On retiendra également la prestation du pianiste Cory Smythe, brouillant les frontières entre écriture et improvisation, pour inventer en solo une musique fondée sur l’exploration des quart-de-tons, hautement raffinée et proprement fascinante par sa précision architectonique mise au service d’une féérie sonore de tous les instants. Et le duo composé de deux jeunes artistes emblématiques de la vitalité de la scène suisse expérimentale contemporaine — le saxophoniste et électro-acousticien Tapiwa Svosve travaillant principalement sur l’émission et les métamorphoses du son dans l’espace et Tina Reden, artiste pluridisciplinaire jouant sur toutes les dimensions de de la voix pour développer un discours autant poétique que politique aux confins de l’abstraction et du narratif.
En contrepoint de ces performances présentant un éventail fascinant de langages cherchant à rendre compte du contemporain, la pianiste nous a offert à L’Octogone de Pully une série de concerts proposant une sorte d’état des lieux de son propre travail en cours en mettant en lumière l’extrême étendue de ses territoires.

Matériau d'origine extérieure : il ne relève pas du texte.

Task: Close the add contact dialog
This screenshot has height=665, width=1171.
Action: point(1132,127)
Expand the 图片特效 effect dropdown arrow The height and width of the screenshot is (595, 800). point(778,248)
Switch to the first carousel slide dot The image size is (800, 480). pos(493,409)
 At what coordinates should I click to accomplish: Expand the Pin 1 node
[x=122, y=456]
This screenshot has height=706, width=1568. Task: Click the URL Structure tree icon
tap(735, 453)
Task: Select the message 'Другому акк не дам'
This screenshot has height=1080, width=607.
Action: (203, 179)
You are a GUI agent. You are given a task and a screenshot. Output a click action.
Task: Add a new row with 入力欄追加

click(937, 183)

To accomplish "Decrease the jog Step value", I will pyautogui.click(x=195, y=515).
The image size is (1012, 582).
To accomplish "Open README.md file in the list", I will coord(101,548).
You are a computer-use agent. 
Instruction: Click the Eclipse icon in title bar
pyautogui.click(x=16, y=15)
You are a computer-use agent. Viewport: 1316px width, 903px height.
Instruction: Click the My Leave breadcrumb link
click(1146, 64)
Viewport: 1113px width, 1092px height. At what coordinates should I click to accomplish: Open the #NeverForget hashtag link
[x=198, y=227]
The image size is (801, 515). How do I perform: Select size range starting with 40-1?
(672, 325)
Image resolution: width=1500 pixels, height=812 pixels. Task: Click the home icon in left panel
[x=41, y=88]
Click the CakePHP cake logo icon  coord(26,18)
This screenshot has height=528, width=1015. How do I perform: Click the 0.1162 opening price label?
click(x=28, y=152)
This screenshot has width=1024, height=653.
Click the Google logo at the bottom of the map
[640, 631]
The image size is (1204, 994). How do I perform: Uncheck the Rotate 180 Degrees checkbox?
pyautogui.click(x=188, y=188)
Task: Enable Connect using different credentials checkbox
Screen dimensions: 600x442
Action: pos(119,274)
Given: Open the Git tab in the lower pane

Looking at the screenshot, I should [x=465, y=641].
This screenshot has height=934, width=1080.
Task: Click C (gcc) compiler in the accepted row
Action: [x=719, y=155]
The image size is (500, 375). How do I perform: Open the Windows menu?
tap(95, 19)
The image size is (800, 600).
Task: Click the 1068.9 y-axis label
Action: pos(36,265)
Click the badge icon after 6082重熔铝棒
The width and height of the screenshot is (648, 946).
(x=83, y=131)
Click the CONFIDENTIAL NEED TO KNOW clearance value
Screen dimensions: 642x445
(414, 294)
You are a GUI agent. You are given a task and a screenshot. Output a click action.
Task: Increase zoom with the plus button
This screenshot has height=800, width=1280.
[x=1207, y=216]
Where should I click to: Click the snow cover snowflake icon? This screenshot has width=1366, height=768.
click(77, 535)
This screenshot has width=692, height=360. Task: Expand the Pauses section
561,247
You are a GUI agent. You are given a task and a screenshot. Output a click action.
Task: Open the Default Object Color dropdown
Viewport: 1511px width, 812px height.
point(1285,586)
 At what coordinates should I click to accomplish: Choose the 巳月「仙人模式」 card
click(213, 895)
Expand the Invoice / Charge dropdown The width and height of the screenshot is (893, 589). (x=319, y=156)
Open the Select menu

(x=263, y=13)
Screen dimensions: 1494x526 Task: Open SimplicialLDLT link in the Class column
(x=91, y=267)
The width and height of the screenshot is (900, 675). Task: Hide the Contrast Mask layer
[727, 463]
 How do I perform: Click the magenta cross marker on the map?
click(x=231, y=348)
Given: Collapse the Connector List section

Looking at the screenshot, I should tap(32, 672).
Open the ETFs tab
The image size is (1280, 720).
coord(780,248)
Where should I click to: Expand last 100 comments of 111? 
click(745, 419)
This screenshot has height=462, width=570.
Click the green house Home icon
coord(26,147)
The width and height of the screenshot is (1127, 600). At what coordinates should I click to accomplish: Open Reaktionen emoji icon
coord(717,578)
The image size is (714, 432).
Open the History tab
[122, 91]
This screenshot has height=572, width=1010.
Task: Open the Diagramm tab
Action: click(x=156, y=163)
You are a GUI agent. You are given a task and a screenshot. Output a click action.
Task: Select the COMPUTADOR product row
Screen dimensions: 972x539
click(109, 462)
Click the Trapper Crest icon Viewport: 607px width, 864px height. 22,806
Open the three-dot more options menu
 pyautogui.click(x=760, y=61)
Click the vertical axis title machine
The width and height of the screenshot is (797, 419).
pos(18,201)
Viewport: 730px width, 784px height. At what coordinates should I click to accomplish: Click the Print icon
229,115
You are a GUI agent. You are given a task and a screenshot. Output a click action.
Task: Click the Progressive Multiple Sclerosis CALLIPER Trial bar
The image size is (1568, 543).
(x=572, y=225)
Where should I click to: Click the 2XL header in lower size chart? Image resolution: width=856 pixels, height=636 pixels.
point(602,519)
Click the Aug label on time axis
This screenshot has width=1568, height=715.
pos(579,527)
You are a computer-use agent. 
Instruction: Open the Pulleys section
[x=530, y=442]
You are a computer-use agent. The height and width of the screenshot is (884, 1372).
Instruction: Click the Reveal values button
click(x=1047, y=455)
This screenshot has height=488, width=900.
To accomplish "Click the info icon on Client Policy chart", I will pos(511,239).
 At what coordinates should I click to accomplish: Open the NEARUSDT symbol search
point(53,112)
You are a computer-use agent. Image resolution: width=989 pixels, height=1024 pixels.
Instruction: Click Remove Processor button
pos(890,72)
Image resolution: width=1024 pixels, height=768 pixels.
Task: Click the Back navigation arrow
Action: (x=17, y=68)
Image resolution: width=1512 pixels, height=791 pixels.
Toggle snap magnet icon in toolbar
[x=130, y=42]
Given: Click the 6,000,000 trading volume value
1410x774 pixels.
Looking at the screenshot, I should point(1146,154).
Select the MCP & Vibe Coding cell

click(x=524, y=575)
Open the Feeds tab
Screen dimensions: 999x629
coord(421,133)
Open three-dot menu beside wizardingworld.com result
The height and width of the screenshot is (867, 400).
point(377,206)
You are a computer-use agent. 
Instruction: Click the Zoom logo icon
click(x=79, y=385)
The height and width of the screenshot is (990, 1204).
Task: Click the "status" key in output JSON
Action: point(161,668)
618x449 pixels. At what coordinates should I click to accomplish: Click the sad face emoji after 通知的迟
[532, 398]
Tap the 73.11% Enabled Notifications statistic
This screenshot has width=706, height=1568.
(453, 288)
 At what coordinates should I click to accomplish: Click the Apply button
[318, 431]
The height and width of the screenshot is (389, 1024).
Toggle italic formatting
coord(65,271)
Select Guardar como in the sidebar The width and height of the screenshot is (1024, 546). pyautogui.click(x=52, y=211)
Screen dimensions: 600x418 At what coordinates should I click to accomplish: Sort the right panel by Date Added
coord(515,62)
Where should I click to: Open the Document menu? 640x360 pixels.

Que ce soit en duo avec la guitariste Mary Halvorson pour une musique aux mélodies serpentines et labyrinthique empruntant ses humeurs et son caractère au post-rock, au jazz et à la musique contemporaine de manière totalement originale et véritablement innovante ; à la tête de son nouveau trio avec Drew Gress à la contrebasse et Nasheet Waits à la batterie pour une relecture de cette formule orchestrale on ne peut plus traditionnelle à la fois extrêmement précise dans ses processus compositionnels et totalement libre et pulsionnelle dans son expression ; en duo avec son complice Cory Smythe pour un hommage aussi rigoureux qu’inventif au séminal “Sacre du Printemps” d’Igor Stravinsky ; au sein du groupe “Lockdown” avec Ned Rothenberg et Julian Sartorius pour une musique organique d’une grande intensité dramatique, passant de l’élégie à d’austères méditations métaphysiques avec une fluidité gestuelle de tous les instants ; ou enfin aux commandes de son tout nouveau projet “Chimeara” regroupant autour de son piano une formation hybride composée de Christian Fennesz, Nate Wooley, Julien Annoni, Drew Gress et Nasheet Waits — Sylvie Courvoisier a impressionné et séduit tout au long de ces prestations par l’extrême cohérence et la maturité de son langage remettant constamment en jeu, en travail et en dialogue tout un faisceau de traditions magistralement actualisées et réactivées. Aux confins du post-jazz, de la musique de chambre improvisée, du domaine contemporain et de l’expérimentation électronique la musique de la pianiste et compositrice s’affirme plus que jamais comme l’une des plus précieuses et inventives de notre époque.